Valenzuela entroncó rápidamente con la mística Legionaria. El puesto de Tizzi-Assa, en manos españolas desde el otoño de 1.922, peligraba acosado por las acometidas rifeñas en aquella primavera de 1.923. Las cosas se complicaron a finales de mayo y en muchas mentes estaba el recuerdo del Desastre de Annual apenas un par de años. El Jefe del Tercio de Extranjeros, de permiso en Madrid, tomó el primer expreso camino de Málaga al tener noticias de lo que se cocía. Él, pasar lo que pasara, estaría con sus Legionarios. La respuesta española pasaba por aliviar el cerco sobre Tizzi-Assa pero para eso había que sortear otras posiciones en las que los rifeños, emboscados, se habían hecho fuertes. En la tarde del 4 de junio Valenzuela se incorpora a las Banderas de la Legión que debían participar en el ataque. A primera hora de la mañana del día siguiente, 5 de Junio, se lanza el ataque a Peña Tahuarda, donde el enemigo aprovechaba el terreno como defensa natural.
La Plana Mayor de Valenzuela, incluyendo Gastadores, Enlaces Oficiales y Camilleros, sigue a su Comandante en Jefe, que avanza en cabeza pistola y gorrillo legionario –otras versiones señalan que bastón de mando- en mano, Valenzuela trastabillea alcanzado por un impacto, pero continúa hasta que otro disparo enemigo, certero, le abate. La Legión, como un solo hombre, se abalanza contra el enemigo para vengar la muerte de su Comandante en jefe.
El cerco de Tizzi-Assa se rompe y alrededor del cuerpo de Valenzuela se encuentran, muertos, los bravos que le acompañaron en su carga. El Tercio había demostrado que sus Jefes no sólo estaban en primera línea, sino que también caían al frente de sus Legionarios.
La cruz de una madre
La muerte del Teniente Coronel, Jefe de la Legión, conmovió a España y, de forma especial, a Zaragoza, a la que tan ligado estaba. El féretro con su cuerpo fue enterrado desde Marruecos por una guardia de Oficiales y legionarios que participaron en su funeral en la ciudad aragonesa.

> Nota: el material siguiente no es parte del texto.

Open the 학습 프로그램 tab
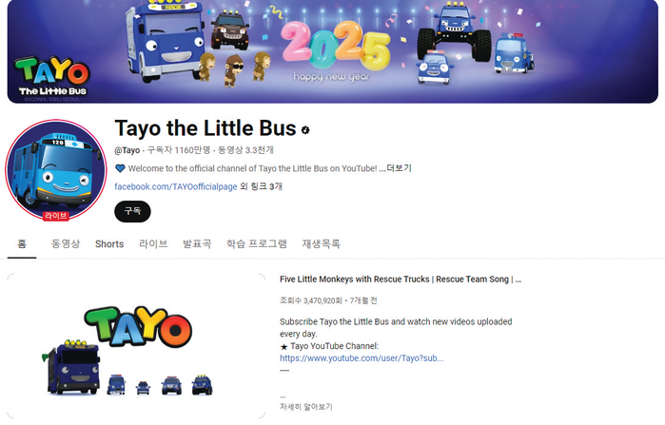This screenshot has width=665, height=425. pyautogui.click(x=257, y=244)
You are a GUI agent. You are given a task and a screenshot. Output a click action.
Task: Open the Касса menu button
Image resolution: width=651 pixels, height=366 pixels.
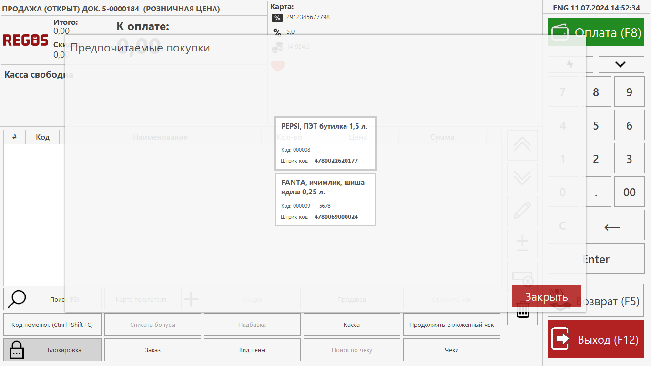[x=352, y=325]
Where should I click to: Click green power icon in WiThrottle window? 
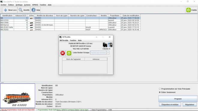tap(69, 53)
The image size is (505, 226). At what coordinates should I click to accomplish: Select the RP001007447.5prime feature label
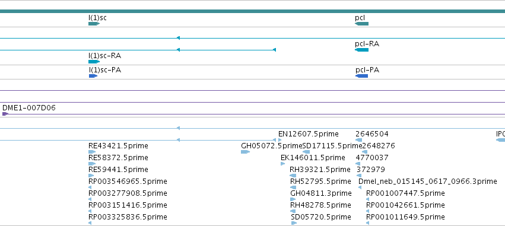pyautogui.click(x=405, y=193)
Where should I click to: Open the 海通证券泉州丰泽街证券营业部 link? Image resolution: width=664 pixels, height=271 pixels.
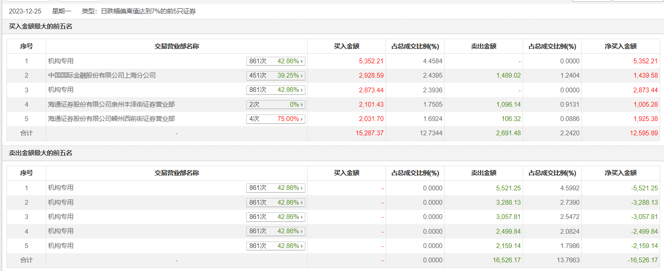click(x=111, y=104)
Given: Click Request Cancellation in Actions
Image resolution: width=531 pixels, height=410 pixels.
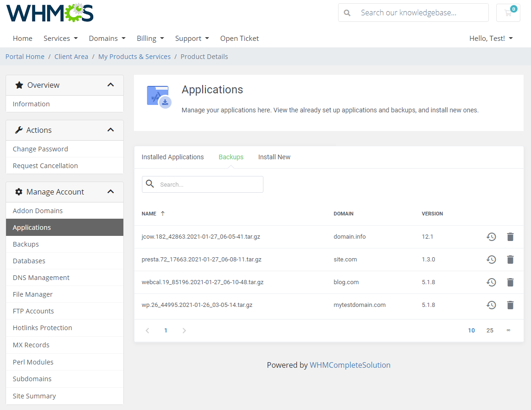Looking at the screenshot, I should 44,165.
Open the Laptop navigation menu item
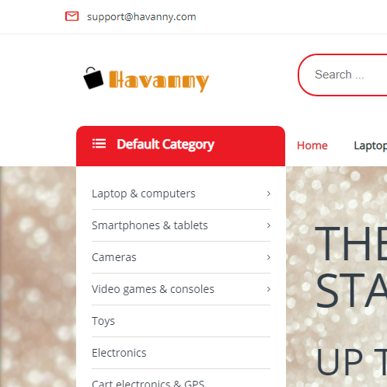This screenshot has height=387, width=387. 371,146
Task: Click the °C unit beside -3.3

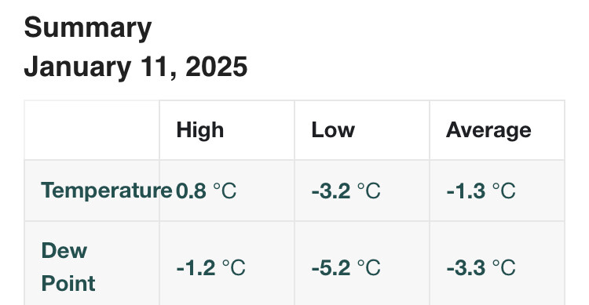Action: (x=503, y=268)
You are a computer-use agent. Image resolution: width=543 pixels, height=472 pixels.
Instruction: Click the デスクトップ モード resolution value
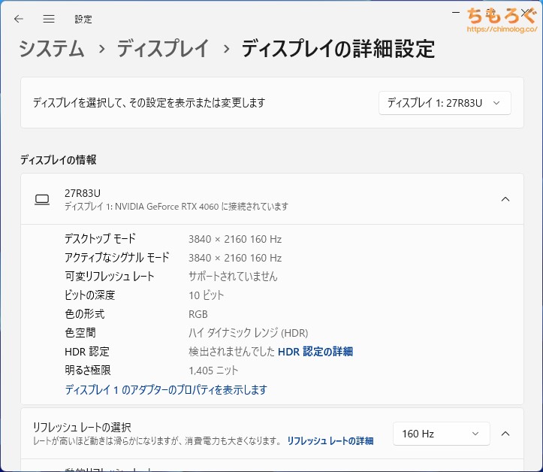click(x=235, y=239)
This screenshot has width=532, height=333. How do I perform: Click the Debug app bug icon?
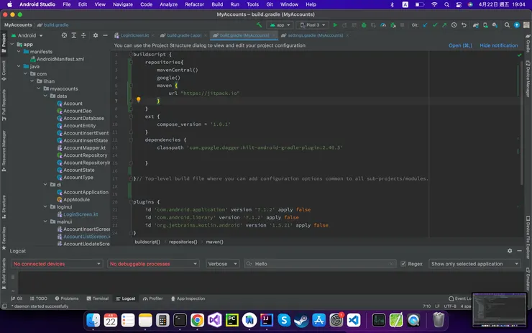point(364,24)
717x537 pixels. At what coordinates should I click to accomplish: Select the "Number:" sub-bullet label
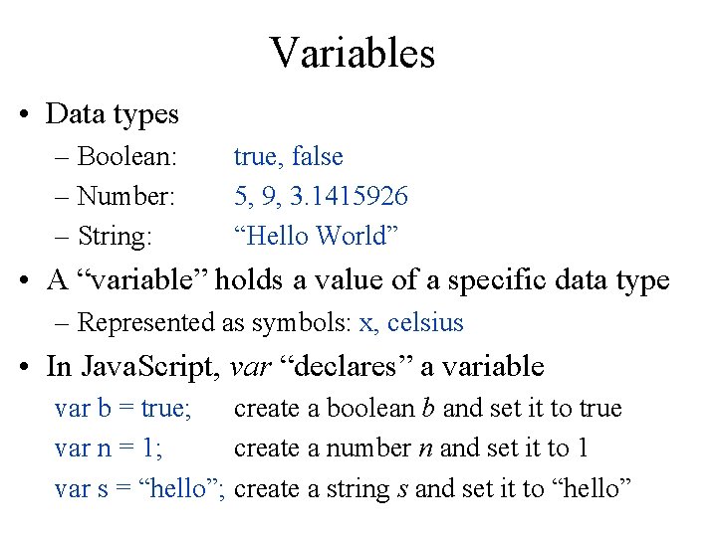pyautogui.click(x=125, y=196)
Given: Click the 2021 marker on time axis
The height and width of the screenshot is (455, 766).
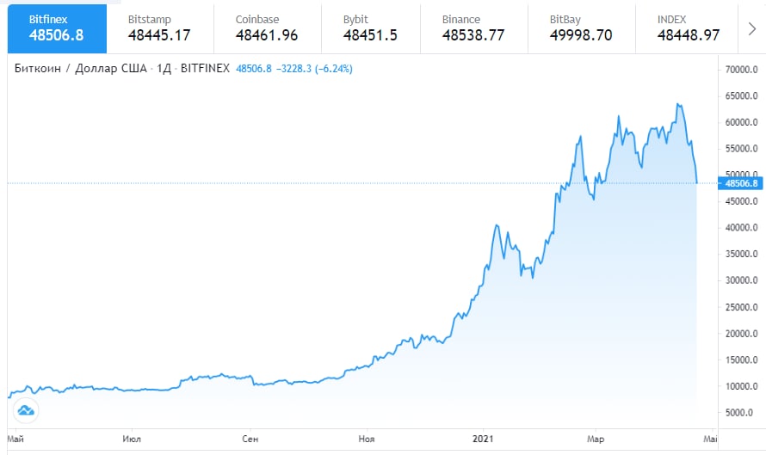Looking at the screenshot, I should tap(484, 439).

La Legión no dejó a Valenzuela y el cortejo fúnebre hasta su entierro en la Basílica de Nuestra Señora del Pilar –entre vivas a España y el tercio- contó, entre otras, con coronas enviadas por Doña Victoria y Doña María Cristina. Pero la más destacada fue la de su madre, una Cruz de Santiago realizada con claveles en la que podía leerse “A su heroico hijo, su madre”.